For the boyish-looking Shkreli, one of the biggest problems was not part of the case - his purchase in 2014 of rights to a life-saving drug that he promptly raised the price from $13.50 to $750 per pill. Several potential jurors were kept off the panel after expressing disdain for the defendant, with one calling him a "snake" and another "the face of corporate greed."
The defendant also came into the trial with a reputation for trolling his critics on social media to a degree that got him kicked off Twitter and for live-streaming himself giving math lessons or doing nothing more than petting his cat, named Trashy. Among his other antics: boasting about buying a one-of-a-kind Wu-Tang Clan album for $2 million.
Shkreli, who comes from an Albanian family in Brooklyn, was arrested in 2015 on charges he looted another drug company he founded, Retrophin, of $11 million in stock and cash to pay back the hedge fund investors. Investors took the witness stand to accuse Shkreli of keeping them in the dark as his scheme unfolded.
"I don't think it mattered to him - it was just what he thought he could get away with," said Richard Kocher, a New Jersey construction company owner who invested $200,000 with Shkreli in 2012.
Shkreli's lawyer agreed his client could be annoying but said his hedge fund investors knew what they were getting.
"They found him strange. They found him weird. And they gave him money. Why? Because they recognized genius," Brafman said, adding that they had signed agreements that his client wasn't liable if they lost their money.
Jurors also heard odd vignettes befitting the quirky defendant: how Shkreli slept on the floor of his office in a sleeping bag for two years; how a drug company board member and former American Express executive wrote an email saying he'd meet with Shkreli "only if I can touch your soft skin"; how Shkreli wrote a letter to the wife of an employee threatening to make the family homeless if the man didn't settle a debt.

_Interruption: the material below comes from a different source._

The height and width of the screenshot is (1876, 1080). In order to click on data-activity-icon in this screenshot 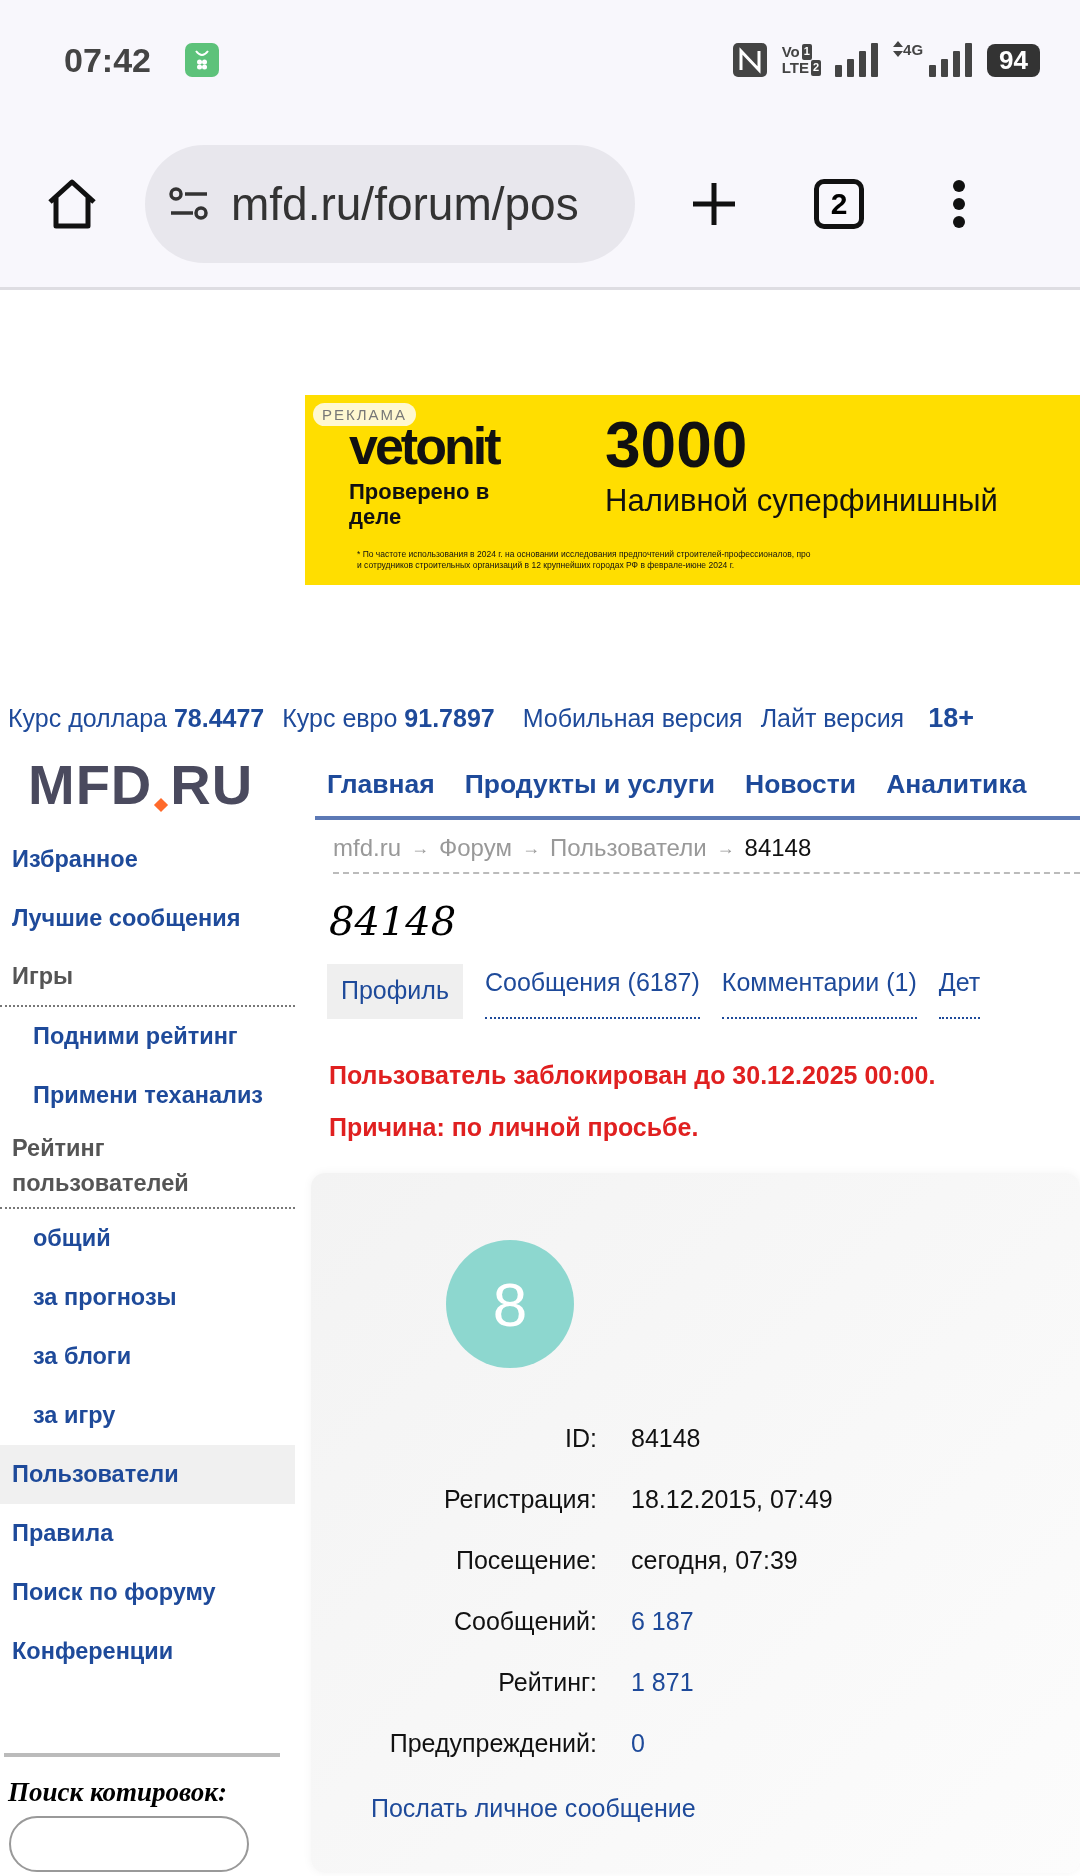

Shkreli didn't testify. But rather than lay low like his lawyers wanted, he got into the act by using Facebook to bash prosecutors and news organizations covering his case. In one recent post, he wrote, "My case is a silly witch hunt perpetrated by self-serving prosecutors. ... Drain the swamp. Drain the sewer that is the (Department of Justice.)"
The judge ordered Shkreli to keep his mouth shut in and around the courtroom after another rant to new reporters covering the trial.
Prosecutors "blame me for everything," he said. "They blame me for capitalism."
No sentencing date was set.
After agreeing to continue Shkreli's $5 million bail, the judge told him: "I wish you well, Mr. Shkreli. See you soon."